SHANGHAI: Investors are taking a breather from the recent market rout that has wiped out almost US$1.3 trillion from China’s stock market.
The CSI 300 Index hasn’t moved more than 2% in either direction in the past seven sessions, the longest streak of calm since February. The index closed 1% higher Tuesday. Volatility has dropped too, with a 10-day measure on the gauge which comprises some of the largest listings on the Shanghai and Shenzhen stock exchanges – falling from a 7-month high this month.
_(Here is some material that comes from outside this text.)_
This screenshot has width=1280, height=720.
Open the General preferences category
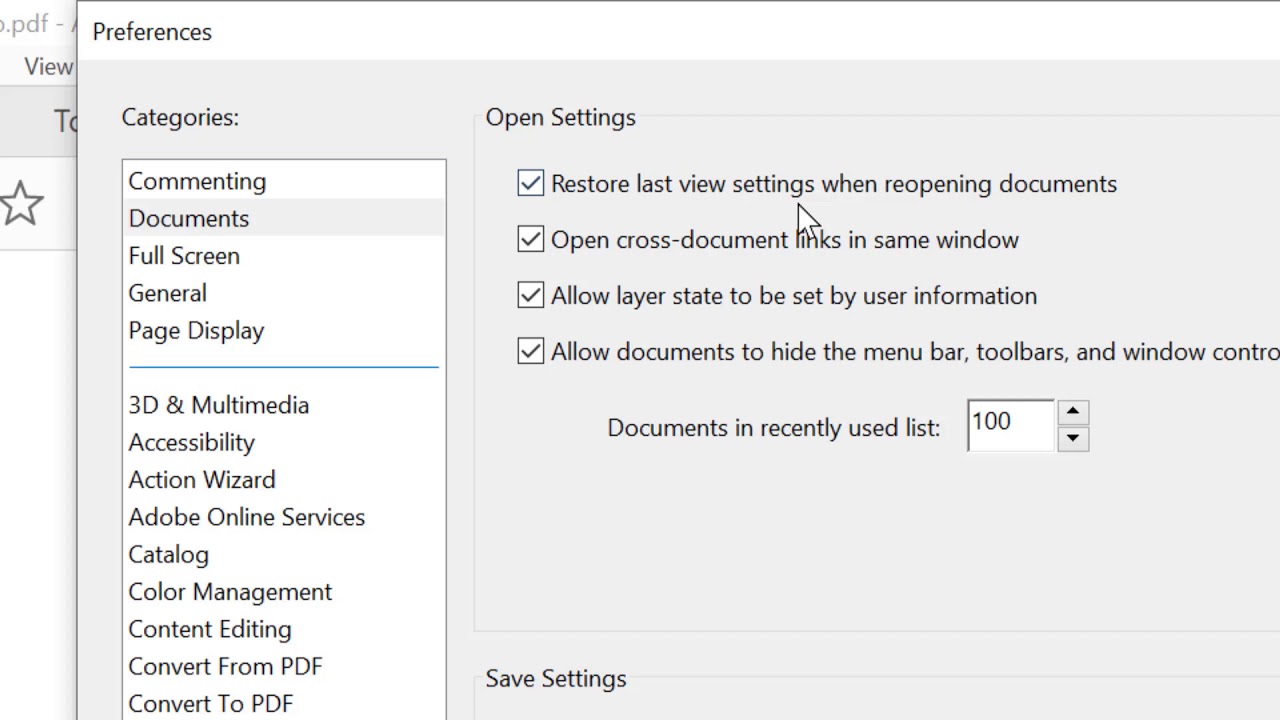[168, 293]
Stocks had plunged earlier in May as the US raised tariffs on Chinese imports and threatened to blacklist the country’s tech firms including Huawei Technologies Co. and surveillance equipment maker Hangzhou Hikvision Digital Technology Co.
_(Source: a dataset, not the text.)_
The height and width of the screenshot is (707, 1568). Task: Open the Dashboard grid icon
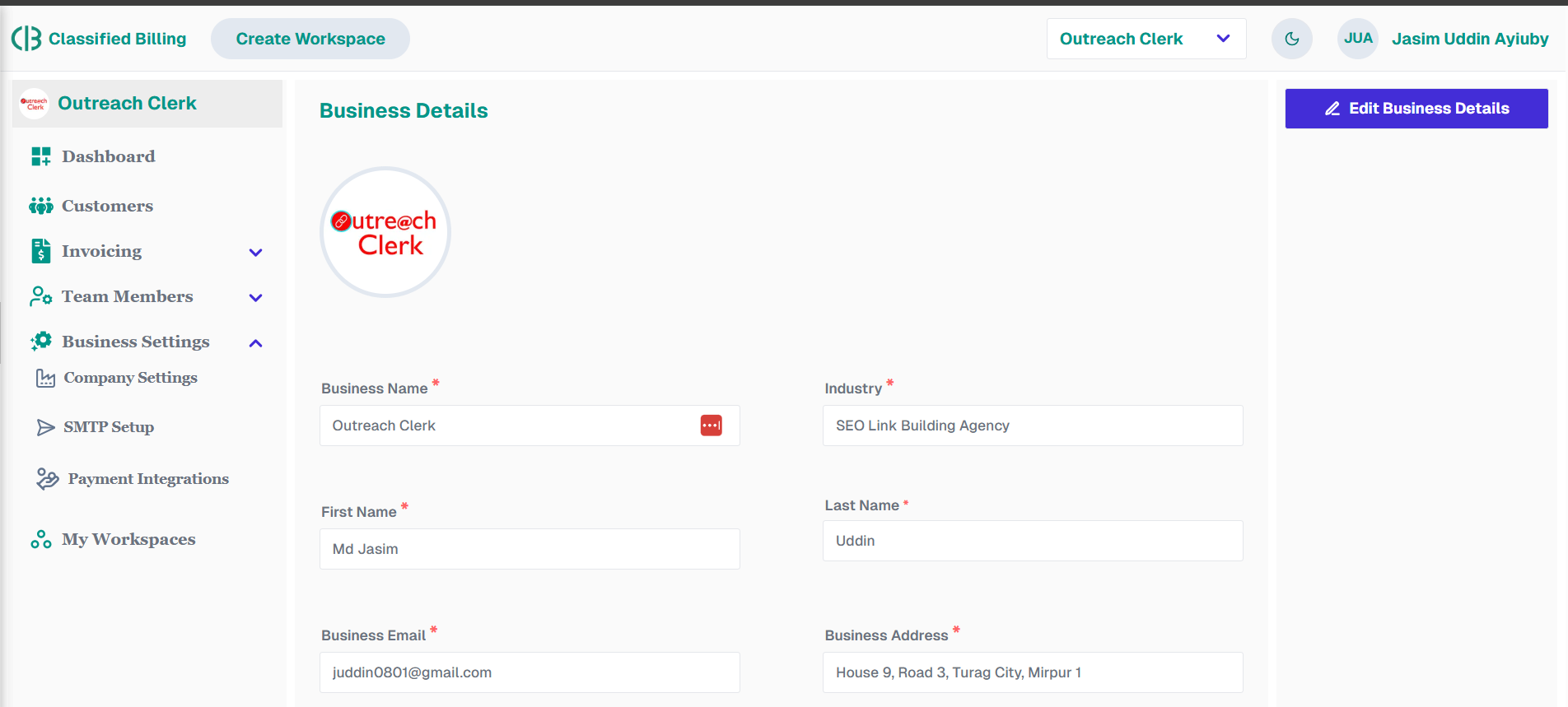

The muted market follows a recent acceleration foreign selling across the border. Offshore investors net sold mainland shares via the exchange links for eight sessions through Monday, the longest run of outflows since early 2017, data compiled by Bloomberg show. They turned net buyers on Tuesday, snapping up 5.6 billion yuan (US$810 million) of A shares, the most in two months.
A momentum indicator on the CSI 300 Index has stabilised in the past few weeks, moving away from a level that signaled it was oversold. Trading volume has withered on the mainland markets, with turnover shrinking over seven consecutive weeks in the longest stretch on record. Volume on the index was only about 60% of its daily average in the past three months.
Investors may be trying to strike a balance after absorbing the recent shocks from the trade talks between China and the US, according to Gerry Alfonso, director of the international business department at Shenwan Hongyuan Group Co.
“There are no big surprises recently with investors gradually digesting the new overall macro environment,” Alfonso said. “The most reasonable thing to do is to focus on company fundamentals and find mid-term opportunities without having to commit heavily on the overall direction of the market.”